Trou au Natron. Descente de 1000 m dans un cratère de 6 km, fond tapissé de carbonate de sodium blanc et parsemé de cônes volcaniques noirs. Compter deux jours sur place avec bivouac au bord.
Sources chaudes de Soborom. Champ géothermique actif à 1700 m d'altitude, fumerolles soufrées, bassins à 70 °C et dépôts colorés. Étape classique entre Bardaï et l'ascension du Toussidé.
Palmeraie et marché de Bardaï. Capitale toubou du massif, marché du dimanche où se croisent éleveurs Teda et caravaniers. Gravures rupestres de l'oued Bardagué à 10 km, datées de 5000 ans, représentant bovins et chasseurs.
Aiguilles de Sissé. Forêt de pitons phonolitiques sur le versant ouest du Tarso Toussidé, hauteurs de 100 à 400 m, parcourus en deux à trois jours de randonnée chamelière à l'écart des pistes principales.
Quand y aller
La fenêtre praticable au Tibesti court de mi-novembre à mi-février. C'est la seule période où les températures diurnes restent supportables, entre 20 et 28 °C en plaine, et où l'on peut envisager des marches d'altitude. Les nuits, en revanche, sont franchement froides : -2 à -5 °C sur l'Emi Koussi en décembre-janvier, 5 à 10 °C en plaine. Un duvet -10 °C, des couches chaudes et des gants sont indispensables.
De mars à mai, le harmattan se renforce et la visibilité chute en raison des poussières en suspension. De juin à septembre, les températures dépassent régulièrement 45 °C en plaine et les rares orages d'été peuvent rendre les oueds impraticables en quelques heures. Octobre et mi-novembre restent trop chauds pour les ascensions. Nous refusons les départs hors saison, non par confort, mais par sécurité logistique : les véhicules surchauffent, l'eau se consomme deux fois plus vite, et les évacuations deviennent aléatoires.
Conseils pratiques
Une expédition Tibesti demande 18 à 25 jours sur le terrain, dont quatre à six jours de piste à l'aller et autant au retour depuis N'Djamena via Faya-Largeau. Compter minimum 21 jours si l'on souhaite combiner ascension de l'Emi Koussi et boucle par le Trou au Natron, Soborom et les aiguilles de Sissé. Le point d'entrée est l'aéroport international de N'Djamena. Aucun vol commercial ne dessert Bardaï ; les vols charters militaires sont occasionnels et non garantis.

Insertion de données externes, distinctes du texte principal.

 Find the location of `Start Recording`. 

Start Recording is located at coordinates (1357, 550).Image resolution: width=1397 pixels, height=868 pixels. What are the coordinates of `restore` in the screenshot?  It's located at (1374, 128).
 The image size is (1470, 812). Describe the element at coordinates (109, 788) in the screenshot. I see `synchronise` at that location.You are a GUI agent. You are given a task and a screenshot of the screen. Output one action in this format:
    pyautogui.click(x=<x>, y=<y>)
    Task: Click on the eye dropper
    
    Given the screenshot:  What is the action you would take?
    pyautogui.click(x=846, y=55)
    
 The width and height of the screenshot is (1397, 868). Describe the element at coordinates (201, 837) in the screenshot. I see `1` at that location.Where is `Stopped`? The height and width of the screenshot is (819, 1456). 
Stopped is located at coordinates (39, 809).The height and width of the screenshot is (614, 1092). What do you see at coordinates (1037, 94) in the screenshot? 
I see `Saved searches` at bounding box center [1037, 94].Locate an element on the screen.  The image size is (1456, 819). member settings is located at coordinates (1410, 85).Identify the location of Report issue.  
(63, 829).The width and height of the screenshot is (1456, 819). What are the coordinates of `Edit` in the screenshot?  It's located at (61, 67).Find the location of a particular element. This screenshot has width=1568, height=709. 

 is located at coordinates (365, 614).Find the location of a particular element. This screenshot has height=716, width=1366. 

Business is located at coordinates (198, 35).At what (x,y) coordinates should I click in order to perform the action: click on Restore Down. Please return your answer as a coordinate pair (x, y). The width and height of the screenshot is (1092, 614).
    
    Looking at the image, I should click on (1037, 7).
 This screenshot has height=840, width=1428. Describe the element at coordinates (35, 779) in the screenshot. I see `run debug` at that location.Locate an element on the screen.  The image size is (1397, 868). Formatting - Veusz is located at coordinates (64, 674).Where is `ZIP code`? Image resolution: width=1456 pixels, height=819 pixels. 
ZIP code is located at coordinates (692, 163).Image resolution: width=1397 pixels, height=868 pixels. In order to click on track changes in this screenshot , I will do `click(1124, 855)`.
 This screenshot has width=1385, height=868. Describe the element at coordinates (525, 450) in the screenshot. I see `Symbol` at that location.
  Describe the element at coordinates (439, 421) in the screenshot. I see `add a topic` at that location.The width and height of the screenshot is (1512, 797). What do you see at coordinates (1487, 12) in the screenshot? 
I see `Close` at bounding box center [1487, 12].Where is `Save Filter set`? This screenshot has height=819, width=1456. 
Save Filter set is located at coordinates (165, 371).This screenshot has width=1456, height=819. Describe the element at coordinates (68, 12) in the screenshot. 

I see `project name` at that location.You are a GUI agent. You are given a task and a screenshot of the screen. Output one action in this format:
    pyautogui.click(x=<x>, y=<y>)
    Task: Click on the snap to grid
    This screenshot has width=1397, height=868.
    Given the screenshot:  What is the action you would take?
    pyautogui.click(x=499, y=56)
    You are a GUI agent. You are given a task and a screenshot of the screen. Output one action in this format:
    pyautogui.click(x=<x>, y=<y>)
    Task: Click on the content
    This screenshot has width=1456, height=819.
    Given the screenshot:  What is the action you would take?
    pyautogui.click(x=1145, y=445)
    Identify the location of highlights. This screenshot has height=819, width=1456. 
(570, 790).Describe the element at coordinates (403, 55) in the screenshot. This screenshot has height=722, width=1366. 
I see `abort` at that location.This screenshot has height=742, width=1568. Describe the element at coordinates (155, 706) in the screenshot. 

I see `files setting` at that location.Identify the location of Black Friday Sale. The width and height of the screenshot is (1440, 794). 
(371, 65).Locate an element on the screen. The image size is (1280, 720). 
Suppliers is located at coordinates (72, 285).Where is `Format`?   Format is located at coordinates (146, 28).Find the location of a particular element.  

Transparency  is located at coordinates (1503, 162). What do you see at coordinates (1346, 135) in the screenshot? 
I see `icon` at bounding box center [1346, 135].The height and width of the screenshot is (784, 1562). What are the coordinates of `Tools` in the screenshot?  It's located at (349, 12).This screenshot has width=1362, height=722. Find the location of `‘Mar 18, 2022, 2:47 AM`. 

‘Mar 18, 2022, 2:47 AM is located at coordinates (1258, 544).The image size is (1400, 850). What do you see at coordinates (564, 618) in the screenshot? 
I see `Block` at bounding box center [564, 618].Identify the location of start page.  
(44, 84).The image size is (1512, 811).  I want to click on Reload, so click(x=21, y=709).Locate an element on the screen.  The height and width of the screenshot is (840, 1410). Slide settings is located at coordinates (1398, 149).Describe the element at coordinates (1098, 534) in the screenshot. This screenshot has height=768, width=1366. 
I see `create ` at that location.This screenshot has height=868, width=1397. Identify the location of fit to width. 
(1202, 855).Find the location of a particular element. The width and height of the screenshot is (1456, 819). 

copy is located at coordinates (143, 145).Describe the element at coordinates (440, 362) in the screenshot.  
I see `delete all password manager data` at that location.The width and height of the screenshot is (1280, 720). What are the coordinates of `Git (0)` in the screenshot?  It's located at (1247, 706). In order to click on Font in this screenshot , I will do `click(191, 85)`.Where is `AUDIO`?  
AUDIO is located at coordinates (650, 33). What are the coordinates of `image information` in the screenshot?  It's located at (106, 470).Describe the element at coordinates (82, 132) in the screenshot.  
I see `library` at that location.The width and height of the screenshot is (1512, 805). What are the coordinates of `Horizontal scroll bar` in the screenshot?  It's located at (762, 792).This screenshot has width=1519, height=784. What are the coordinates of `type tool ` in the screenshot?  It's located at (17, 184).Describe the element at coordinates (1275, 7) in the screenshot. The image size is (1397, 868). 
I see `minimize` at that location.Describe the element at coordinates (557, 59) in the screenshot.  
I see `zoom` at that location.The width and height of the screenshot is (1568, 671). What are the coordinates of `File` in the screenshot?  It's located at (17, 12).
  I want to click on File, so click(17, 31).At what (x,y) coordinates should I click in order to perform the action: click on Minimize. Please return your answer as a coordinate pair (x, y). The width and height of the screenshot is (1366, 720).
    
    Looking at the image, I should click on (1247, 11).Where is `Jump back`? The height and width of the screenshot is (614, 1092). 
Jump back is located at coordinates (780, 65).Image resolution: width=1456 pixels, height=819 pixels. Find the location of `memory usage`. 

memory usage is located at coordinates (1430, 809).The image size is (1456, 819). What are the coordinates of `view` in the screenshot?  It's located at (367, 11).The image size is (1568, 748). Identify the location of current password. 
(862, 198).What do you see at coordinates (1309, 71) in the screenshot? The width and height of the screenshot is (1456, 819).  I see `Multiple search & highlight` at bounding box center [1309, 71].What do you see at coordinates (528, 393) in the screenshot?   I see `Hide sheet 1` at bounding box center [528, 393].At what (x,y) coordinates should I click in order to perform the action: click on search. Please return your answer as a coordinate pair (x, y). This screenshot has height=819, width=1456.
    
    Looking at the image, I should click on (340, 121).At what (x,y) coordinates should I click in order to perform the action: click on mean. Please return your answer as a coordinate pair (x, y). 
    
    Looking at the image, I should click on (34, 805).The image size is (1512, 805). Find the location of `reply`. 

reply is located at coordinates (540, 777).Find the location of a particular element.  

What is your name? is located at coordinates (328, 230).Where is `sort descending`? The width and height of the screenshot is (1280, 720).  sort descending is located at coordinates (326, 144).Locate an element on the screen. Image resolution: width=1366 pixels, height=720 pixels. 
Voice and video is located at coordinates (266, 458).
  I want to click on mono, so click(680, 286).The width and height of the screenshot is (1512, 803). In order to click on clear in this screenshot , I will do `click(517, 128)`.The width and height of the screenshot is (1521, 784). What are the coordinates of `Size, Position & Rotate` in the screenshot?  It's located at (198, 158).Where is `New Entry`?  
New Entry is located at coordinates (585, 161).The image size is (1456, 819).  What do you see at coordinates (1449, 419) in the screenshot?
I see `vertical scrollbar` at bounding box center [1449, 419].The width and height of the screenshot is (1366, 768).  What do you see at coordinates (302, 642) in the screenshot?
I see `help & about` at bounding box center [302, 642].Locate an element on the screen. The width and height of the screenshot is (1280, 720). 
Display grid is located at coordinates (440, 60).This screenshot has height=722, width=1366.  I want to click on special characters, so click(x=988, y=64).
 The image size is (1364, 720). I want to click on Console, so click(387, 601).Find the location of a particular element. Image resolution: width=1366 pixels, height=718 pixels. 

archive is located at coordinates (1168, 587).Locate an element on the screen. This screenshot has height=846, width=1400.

La combinaison la plus cohérente est Tibesti et Ennedi sur un même voyage de quatre semaines, en enchaînant les deux massifs sahariens avant de redescendre. La région ne convient pas aux familles avec jeunes enfants, ni aux voyageurs cherchant un minimum d'infrastructure. Elle s'adresse à des randonneurs aguerris, autonomes physiquement, prêts à dix jours sans douche, sans réseau et avec une alimentation simple. Notre équipe demande six semaines minimum entre la confirmation et le départ pour boucler les autorisations, l'escorte et l'avitaillement à Faya.